The Birth of Religious Toleration
"Diplomacy and Domestic Devotion: Embassy Chapels and the Toleration of Religious Dissent in Early Modern Europe" by Benjamin J. Kaplan, in Journal of Early Modern History (2002: No. 4), Univ. of Minnesota, 614 Social Sciences, 267-19th Ave. S., Minneapolis, Minn. 55455; and "Fictions of Privacy: House Chapels and the Spatial Accommodation of Religious Dissent in Early Modern Europe" by Benjamin J. Kaplan, in American Historical Review (Oct. 2002), 400 A St., S.E., Washington, D.C. 20003.
In the aftermath of the Reformation, the religious division in European states caused a special problem for diplomats: Where was a Protestant ambassador to worship in a Catholic capital such as Paris, Vienna, Brussels, or Madrid? And where was a Catholic diplomat to worship in a Protestant capital such as London, Stockholm, Copenhagen, or The Hague? To deal with the diplomatic issue, and, more broadly, to keep domestic religious divisions from tearing countries apart, European states hit upon a distinction that allowed the furtive practice of religious tolerance.
The distinction they made, explains Kaplan, a historian at University College, London, was between public worship, in accordance with a community’s official faith, and private worship. Beginning in the 17th century, ambassadors were allowed increasingly to establish chapels inside their residences where they could practice their forbidden faith in private—as long as they did not visibly flout the sacral community of the host nation.
Parallel practices evolved outside the rarefied realm of high diplomacy with the gradual acceptance of what the Dutch called the schuilkerk, or clandestine church. Most schuilkerken were created inside homes, though some were inside warehouses or barns. But they shared a key characteristic, as did the embassy chapels: None looked like a place of worship from the street. In Amsterdam, Catholics maintained 20 such churches in 1700, while the Mennonites had six and other groups four. The Dutch schuilkerken, Kaplan points out, had thousands of counterparts elsewhere in Europe, with various names, including house churches, prayer houses, meeting houses, mass houses, house chapels, oratories, and assembly places.

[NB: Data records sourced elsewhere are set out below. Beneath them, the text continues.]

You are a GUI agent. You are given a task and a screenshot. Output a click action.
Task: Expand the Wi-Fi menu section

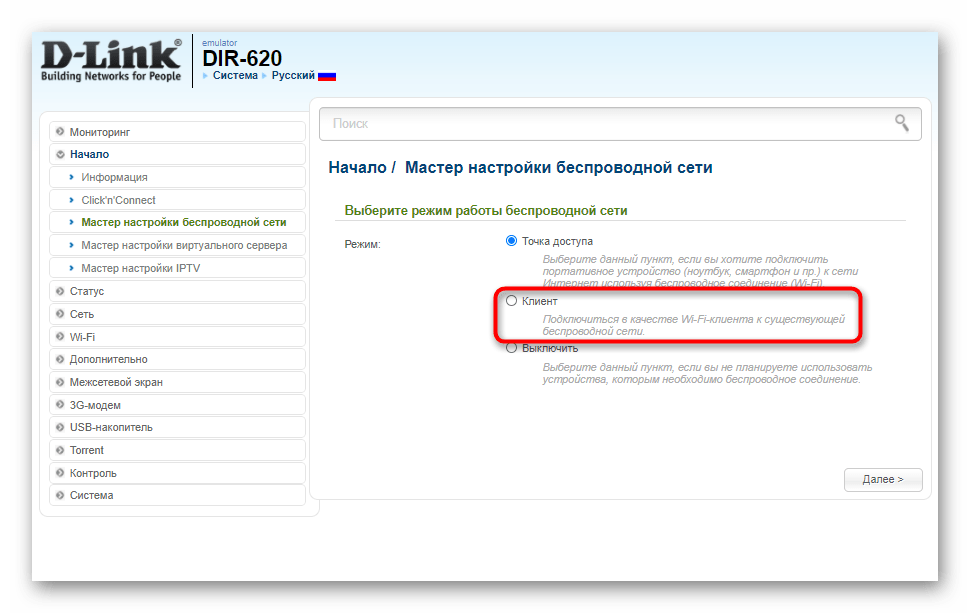click(x=82, y=337)
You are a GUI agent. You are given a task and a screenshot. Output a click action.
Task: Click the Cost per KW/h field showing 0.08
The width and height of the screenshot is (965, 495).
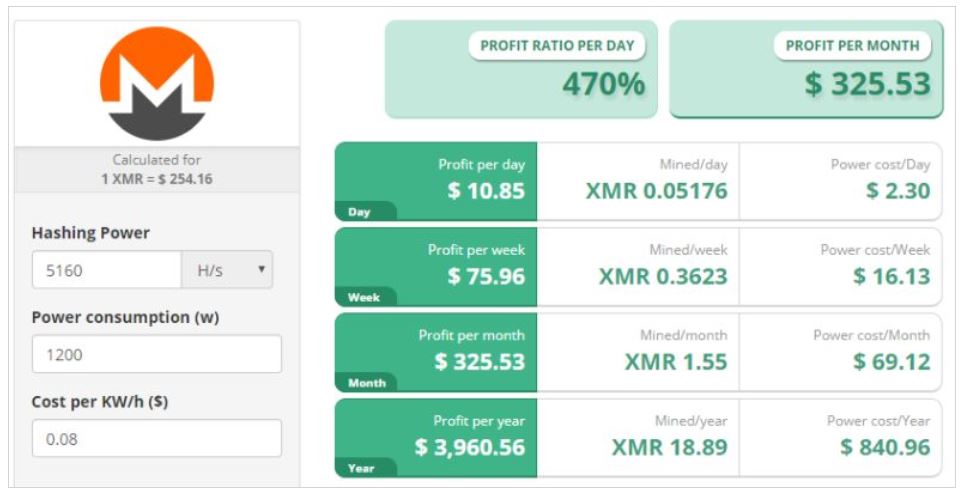coord(157,438)
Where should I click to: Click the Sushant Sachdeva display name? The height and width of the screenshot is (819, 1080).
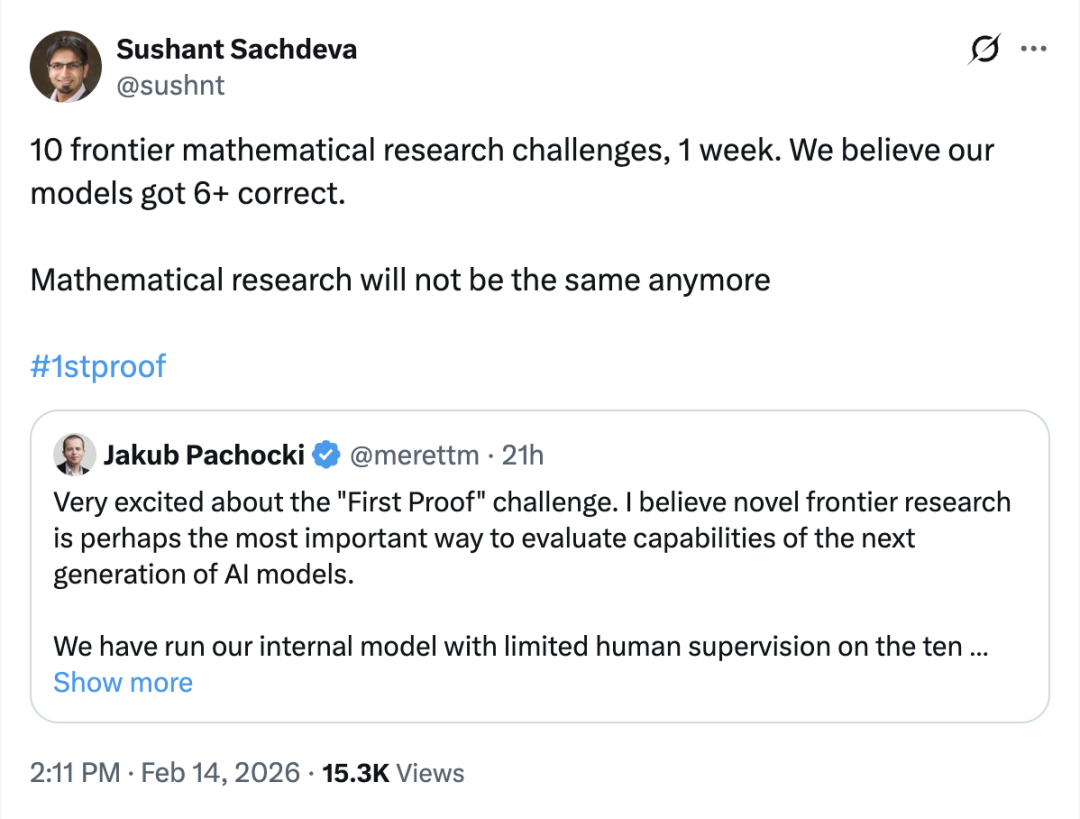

The embassy chapels stirred a new issue: Could native religious dissidents attend services in an embassy? "For an entire century," writes Kaplan, "from the 1560s through the 1650s, this issue provoked clashes in London, some of them violent, between authorities and citizens, on the one hand, and the personnel of the Spanish, French, and Venetian embassies on the other." The 1583 "Throckmorton plot"— which involved the Spanish ambassador and an Englishman who aimed to restore Catholicism in England—seemed to confirm English suspicions about the foreign embassies of Catholic powers.
But despite frequent tensions and occasional violence, Kaplan says, most embassy chapels in Europe in the 17th and 18th centuries effectively served "significant congregations that included native dissidents." And out of that practice developed the modern legal doctrine of extraterritoriality: the pretense that an ambassador and his embassy were on the soil of his homeland. Thus, embassy chapels did not violate the religious laws of a host country, and native dissidents who attended chapel services did not violate local laws. It was all part of a larger fiction, says Kaplan, "that enabled Europeans to accommodate dissent without confronting it directly, to tolerate knowingly what they could not bring themselves to accept fully...to go on living as if civic and sacral community were still one and the same."